Betaling koopprijs; verrekeningen en kwijting

3.1

De koopprijs van het Registergoed bedraagt vierhonderdeenendertigduizend

euro (€ 431.000,00). Dit bedrag is opgebouwd uit:

a. de Waarde in het economisch verkeer van het Registergoed ad driehonderdvijftigduizend euro (€ 350.000,00);

b. de Verhuis- en Inrichtingskosten ad vijfentwintigduizend euro (€ 25.000,00); en.

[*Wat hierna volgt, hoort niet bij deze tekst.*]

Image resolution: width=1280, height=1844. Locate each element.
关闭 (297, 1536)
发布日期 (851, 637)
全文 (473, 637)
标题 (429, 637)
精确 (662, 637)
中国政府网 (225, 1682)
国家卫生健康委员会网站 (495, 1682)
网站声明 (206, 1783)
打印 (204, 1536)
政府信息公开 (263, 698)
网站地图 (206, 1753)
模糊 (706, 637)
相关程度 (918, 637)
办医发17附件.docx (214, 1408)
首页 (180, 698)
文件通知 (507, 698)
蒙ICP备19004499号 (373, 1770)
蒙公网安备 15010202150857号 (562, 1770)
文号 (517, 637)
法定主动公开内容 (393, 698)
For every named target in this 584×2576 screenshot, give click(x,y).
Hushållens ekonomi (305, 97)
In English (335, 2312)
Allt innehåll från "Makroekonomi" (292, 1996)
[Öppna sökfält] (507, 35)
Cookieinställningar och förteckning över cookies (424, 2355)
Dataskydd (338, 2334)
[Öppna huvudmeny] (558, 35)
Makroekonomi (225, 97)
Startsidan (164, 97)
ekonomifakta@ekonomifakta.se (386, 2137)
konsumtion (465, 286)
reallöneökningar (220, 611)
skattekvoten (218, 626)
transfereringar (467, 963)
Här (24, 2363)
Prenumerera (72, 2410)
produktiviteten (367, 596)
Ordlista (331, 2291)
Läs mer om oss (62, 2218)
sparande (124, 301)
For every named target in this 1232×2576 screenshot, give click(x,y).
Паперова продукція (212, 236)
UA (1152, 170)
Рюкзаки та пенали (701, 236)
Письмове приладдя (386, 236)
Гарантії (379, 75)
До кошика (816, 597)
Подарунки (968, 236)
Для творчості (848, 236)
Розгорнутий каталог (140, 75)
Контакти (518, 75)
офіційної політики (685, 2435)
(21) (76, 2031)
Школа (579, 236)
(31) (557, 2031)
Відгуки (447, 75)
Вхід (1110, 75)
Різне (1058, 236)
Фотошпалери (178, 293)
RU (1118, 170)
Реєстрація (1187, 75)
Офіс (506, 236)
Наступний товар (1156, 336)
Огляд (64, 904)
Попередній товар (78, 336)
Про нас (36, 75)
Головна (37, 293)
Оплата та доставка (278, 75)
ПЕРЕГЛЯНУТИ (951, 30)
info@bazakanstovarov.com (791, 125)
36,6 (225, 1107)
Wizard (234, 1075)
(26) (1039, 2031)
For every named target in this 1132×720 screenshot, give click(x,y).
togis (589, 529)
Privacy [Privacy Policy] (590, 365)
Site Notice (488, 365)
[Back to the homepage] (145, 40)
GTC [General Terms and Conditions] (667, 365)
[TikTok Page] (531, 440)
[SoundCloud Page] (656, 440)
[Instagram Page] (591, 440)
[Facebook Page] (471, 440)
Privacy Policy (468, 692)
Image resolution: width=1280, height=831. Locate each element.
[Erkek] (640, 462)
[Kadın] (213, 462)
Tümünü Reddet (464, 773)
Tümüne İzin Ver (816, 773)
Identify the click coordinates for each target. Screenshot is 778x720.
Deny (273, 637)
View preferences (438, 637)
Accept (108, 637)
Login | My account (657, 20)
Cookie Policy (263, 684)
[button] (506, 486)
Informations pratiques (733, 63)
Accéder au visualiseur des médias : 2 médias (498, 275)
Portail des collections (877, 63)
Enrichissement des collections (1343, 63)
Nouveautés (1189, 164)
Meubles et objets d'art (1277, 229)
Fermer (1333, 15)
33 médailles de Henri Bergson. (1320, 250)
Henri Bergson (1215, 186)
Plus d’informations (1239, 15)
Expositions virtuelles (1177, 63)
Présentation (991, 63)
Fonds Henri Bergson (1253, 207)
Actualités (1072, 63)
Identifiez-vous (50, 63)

c. de Overige Vergoeding, waaronder uitdrukkelijk ook begrepen de kosten van deskundige bijstand, ad zesenvijftigduizend euro (€ 56.000,00) euro.”

2.3.

Referentieobject [b-straat] 3 te [Z] is op 24 december 2018 verkocht voor € 280.000.

2.4.

Artikel 3 van de Beleidsregels met betrekking tot de Wet WOZ van de gemeente Oude IJsselstreek luidt als volgt:

“Artikel 3: de berekening van de negatieve ligging a.g.v. de 380 KV Hoogspanningsverbinding

1. indien een woning op een afstand van minder dan 100 meter van de (beoogde) 380

KV hoogspanningsverbinding ligt, bedraagt de aftrek 10%;

2. indien een woning op een afstand van tussen de 100 en 150 meter van de (beoogde)

380 KV hoogspanningsverbinding ligt, bedraagt de aftrek 5%.”

3 Geschil

3.1.

In geschil is de vastgestelde waarde van de onroerende zaak op waardepeildatum. Het geschil spitst zich toe op de vraag of de heffingsambtenaar bij de vaststelling van de waarde van de onroerende zaak is uitgegaan van voldoende vergelijkbare referentieobjecten en of de heffingsambtenaar voldoende rekening heeft gehouden met de hoogspanningslijn die zich bevindt in de nabijheid van de onroerende zaak.

3.2.

Belanghebbende beantwoordt beide vragen ontkennend en staat een waarde voor van € 385.000.

3.3.

De heffingsambtenaar beantwoordt beide vragen bevestigend en verdedigt een waarde van € 416.000.